Mexican President Submits Plan to Overhaul Justice System
By Kevin Sullivan
Washington Post Foreign Service
MEXICO CITY, March 29 -- President Vicente Fox sent Congress legislation on Monday calling for a comprehensive overhaul of Mexico's criminal justice system, which has been widely criticized as corrupt and inefficient.
The plan would eliminate fundamental obstacles to justice in Mexico, where roughly 80 percent of all crime goes unreported largely because people have so little faith in the system.

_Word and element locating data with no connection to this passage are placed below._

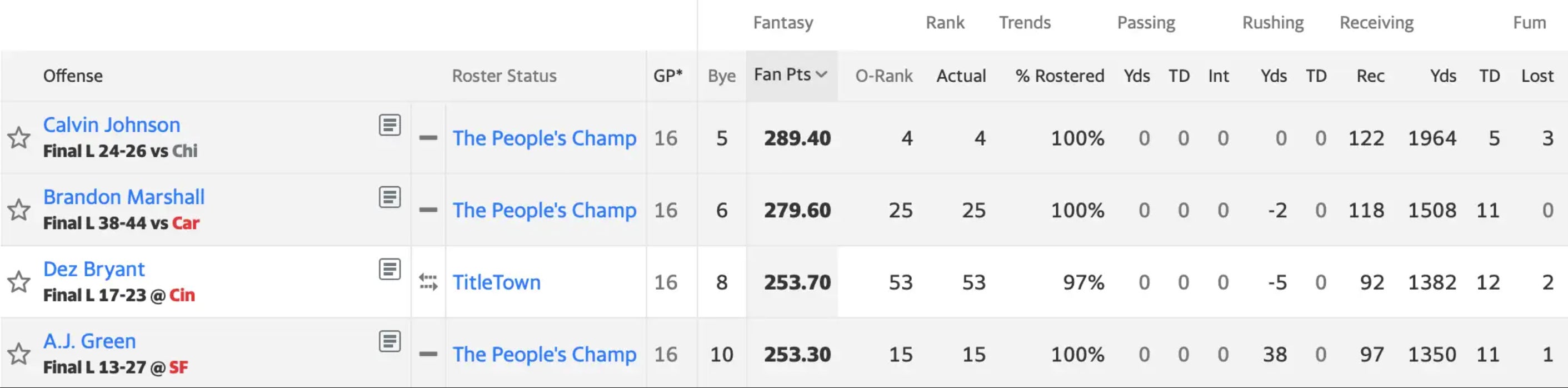This screenshot has width=1568, height=388.
Task: Open The People's Champ link for A.J. Green
Action: (x=544, y=354)
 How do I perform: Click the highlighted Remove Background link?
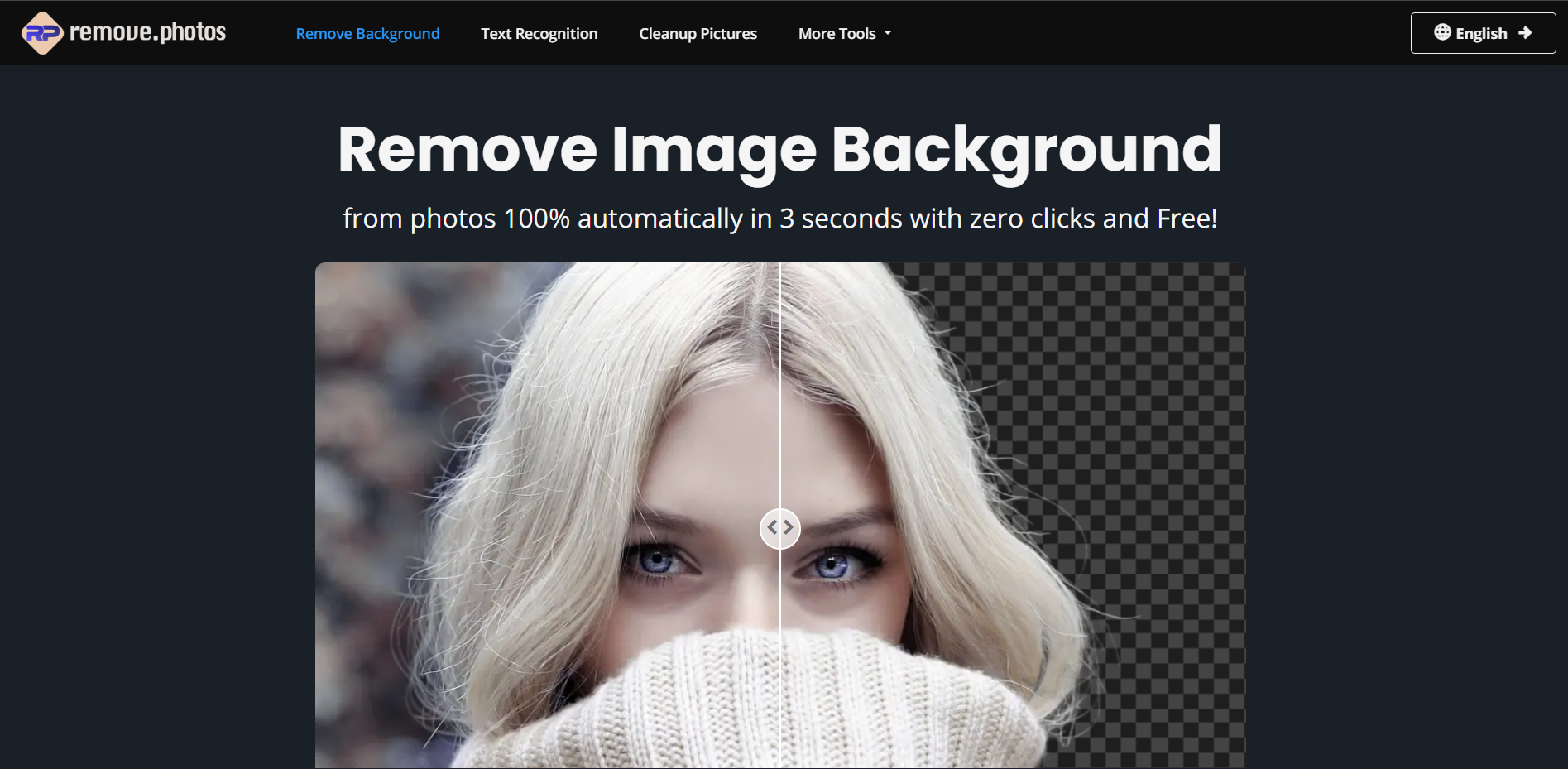(367, 33)
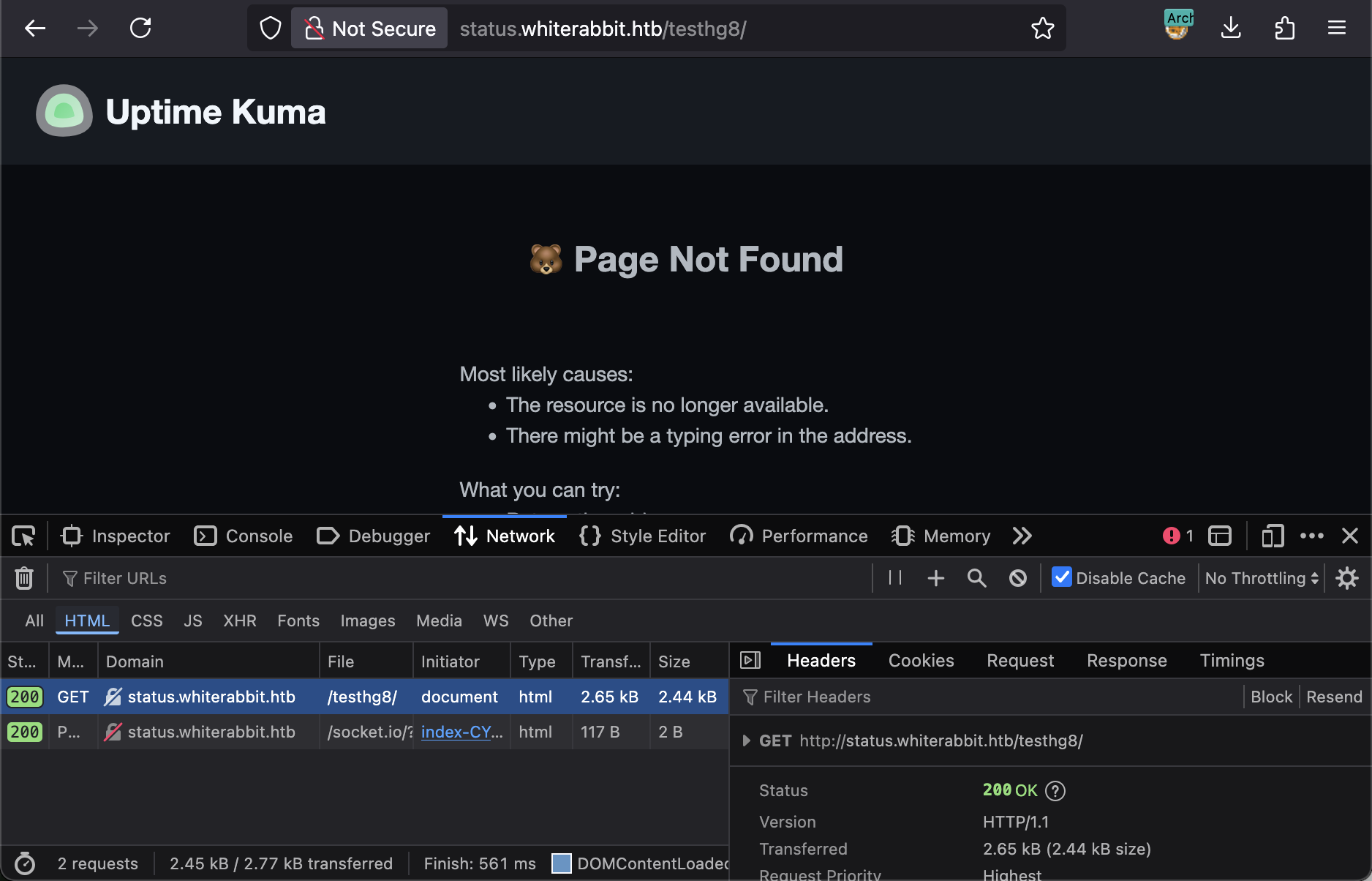This screenshot has width=1372, height=881.
Task: Activate the element picker tool
Action: (x=23, y=536)
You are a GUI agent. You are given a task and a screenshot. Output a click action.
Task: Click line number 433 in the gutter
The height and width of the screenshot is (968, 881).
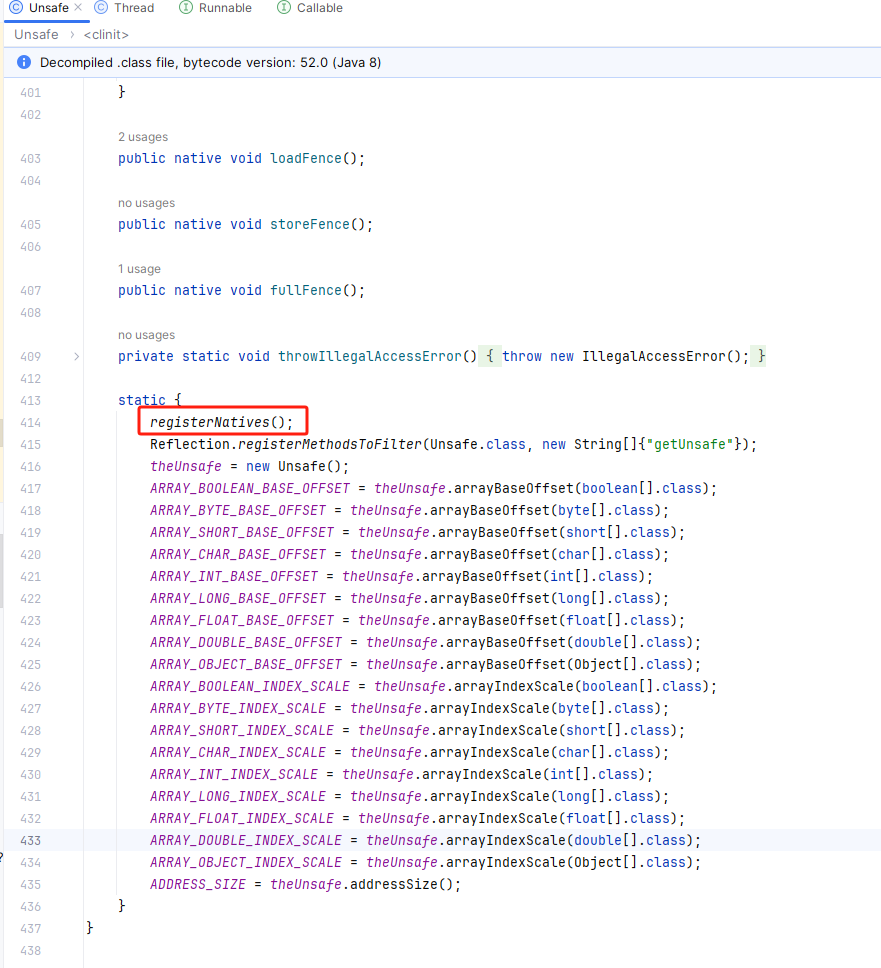tap(30, 840)
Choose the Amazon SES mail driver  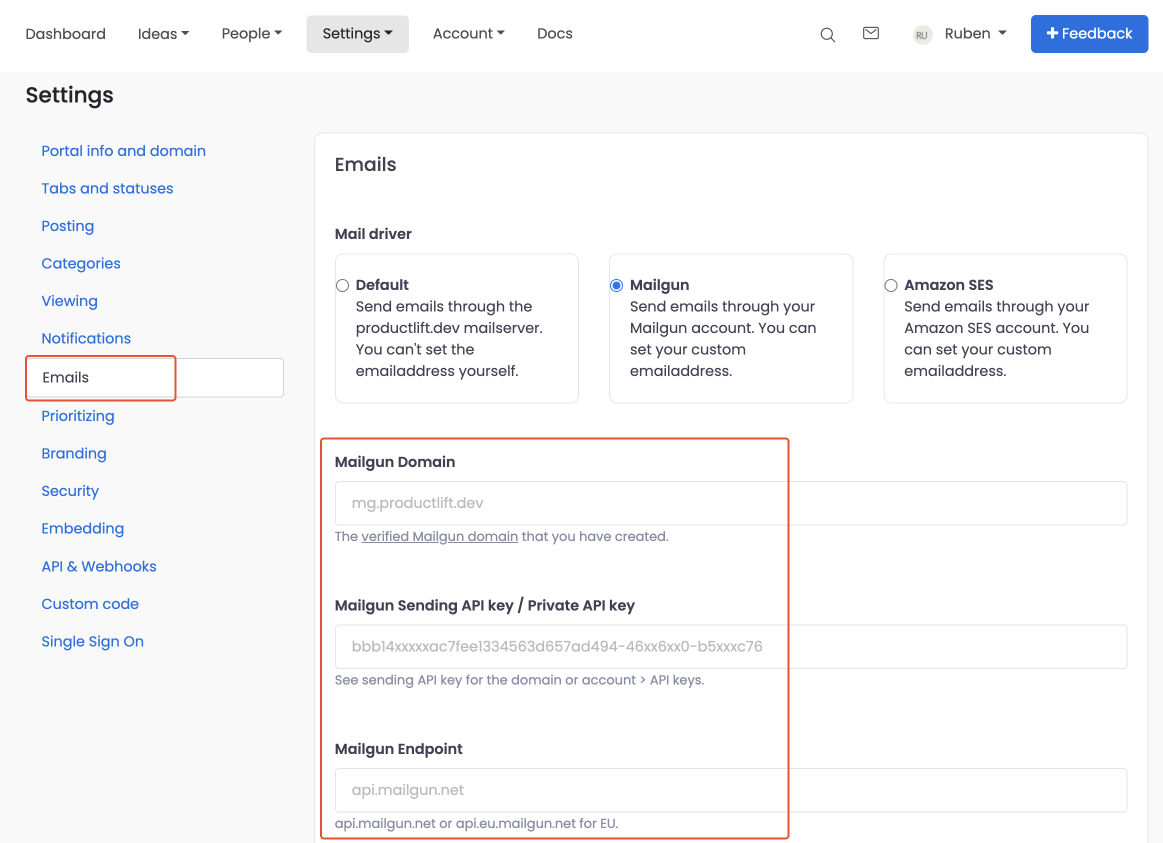pyautogui.click(x=891, y=285)
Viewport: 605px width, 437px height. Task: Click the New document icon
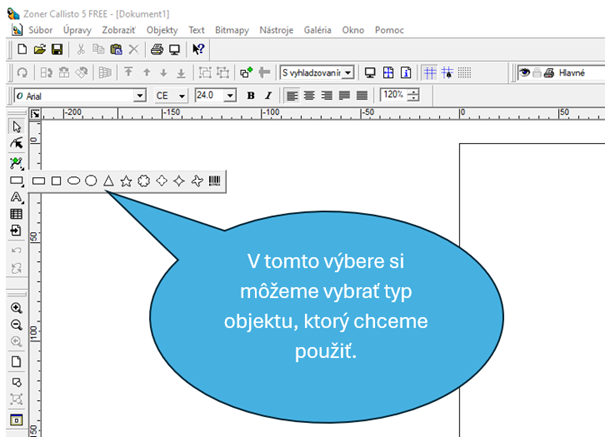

It would give police new authority to investigate crime, rein in the excessive power of federal prosecutors and reduce the system's notorious reliance on confessions obtained by torture or coercion.
"It is the moment to prove that together we can do away with corruption, with impunity, with inequality and with injustice," Fox said, announcing the proposal at a ceremony at which he was flanked by the president of the Supreme Court, the attorney general and other top officials.
Congressional approval of the plan would mark perhaps the most important reform of government by Fox, who took office in 2000 promising to eliminate the official corruption and inefficiency that thrived during the previous 71 years of one-party rule by the Institutional Revolutionary Party, or PRI.
The PRI-dominated Congress has repeatedly rejected Fox's proposed reforms in such key areas as energy and labor law. But officials in Fox's government said they were optimistic about passage of judicial reform because they believe there is consensus in Congress and the public that it is necessary.
"I think everybody knows that we need to modernize the judicial system," said Agustin Gutierrez Canet, a spokesman for Fox. "There might be some disagreements on the technicalities, but there is a consensus on the objectives."
Despite many reform efforts over the years, most Mexican police officers receive little training and investigate only the simplest crimes. Prosecutors investigate crime as well as prosecute, giving them what critics call excessive power; more than 90 percent of criminal cases end in convictions.
The Fox plan calls for creation of a single national police force, which would investigate crime and pass cases to a new federal prosecutor's office that would be strictly a prosecutorial agency. The plan would also establish trials in which a judge hears oral arguments in a public courtroom. In the current system, judges accept written arguments in their offices and issue written judgments; in nearly 90 percent of cases, the judge never meets the defendant, Fox officials said.
The new plan would also create the presumption of innocence, which technically exists in Mexico but is routinely ignored by judges who almost always accept the prosecutor's version of the facts, according to lawyers groups and human rights officials who have studied the system.
Under the plan, only confessions made before a judge would be admissible, which officials in Fox's government said would remove the incentive for police to extract confessions by torture. The proposal would also create a new system of juvenile justice and give judges more flexibility to order restitution or community service for minor offenders, who currently make up the vast majority of Mexico's prison population.